In a Westpac In-Depth post early Thursday, the bank's general manager for customer solutions Lisa Pogonoski squarely put the problem - seen by CBA and Westpac - at the feet of the NPP, which enables real-time payments.

The NPP launched in 2018 and offers a 280-character description field that, in some cases, is being laced with serious abuse.

“The issue can be traced back to about a year after the New Payments Platform went live and the industry detected – in Westpac’s case, by our fraud team – a notable increase in “colourful” language in payment messages,” Pogonoski said.

“While most of this was simply banter … some was far more sinister, with abusive, harassing and sometimes violent undertones.

“The perpetrators were making low value transactions – often as little as one cent – as a means to contact their victims.

"From that moment, banks moved to deal with these unintended consequences."

Westpac now needs to run data analytics across the payment field descriptions to locate abusive messages or patterns that may indicate abuse.

Pogonoski said since switching on the analytics technology in January, more than 6000 payments made by Westpac and St.
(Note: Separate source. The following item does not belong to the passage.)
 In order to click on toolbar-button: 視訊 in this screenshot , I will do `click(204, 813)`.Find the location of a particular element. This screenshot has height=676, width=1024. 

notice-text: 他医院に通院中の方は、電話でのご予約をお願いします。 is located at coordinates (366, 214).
George customers have been blocked and the customer notified “because they included a message with words deemed inappropriate or offensive.”

“We took another major step last month, enabling customers who receive an abusive message to report it to us by clicking a report button, alerting a dedicated team," she wrote.

“The importance of introducing these capabilities – in particular, the abuse reporting function – cannot be underestimated and the implications have been eye-opening.”

An NPPA spokesperson told iTnews that transaction descriptions relayed via its service are encrypted in transit, therefore it was not able to see harmful content at its end.

The spokesperson said it had "provided guidance to financial institutions that use the platform" since launch that "contemplates that financial institutions could monitor how their customers are using NPP payment narratives, could screen payments for offensive content (potentially using mechanisms in place for other transactional products), as well as providing services to support vulnerable customers, such as ‘holding’ messages from specific payers, so they’re not displayed to the payee customer.”

NPPA had also collaborated with institutions "to strengthen this approach by defining automated alert messages”, the spokesperson added.

These can be used by "participating financial institutions to notify sending institutions of potentially offensive or abusive messages requiring investigation.”

Meanwhile, the messages continue at an alarming rate; CBA's deputy CEO David Cohen told a senate hearing this month that "between October 29 [2020] and January 29 [2021], so a three month period, somewhat alarmingly, we have blocked 162,000 transactions".

“Of those 162,000 that were blocked, customers tried again, and 115,000 of those were blocked completely," he said.

“That is really alarming. That is 115,000 in three months.”

The Commonwealth Bank first raised concerns in June 2020, with more than 8000 customers reporting abusive messages sent via the banks payment transaction field.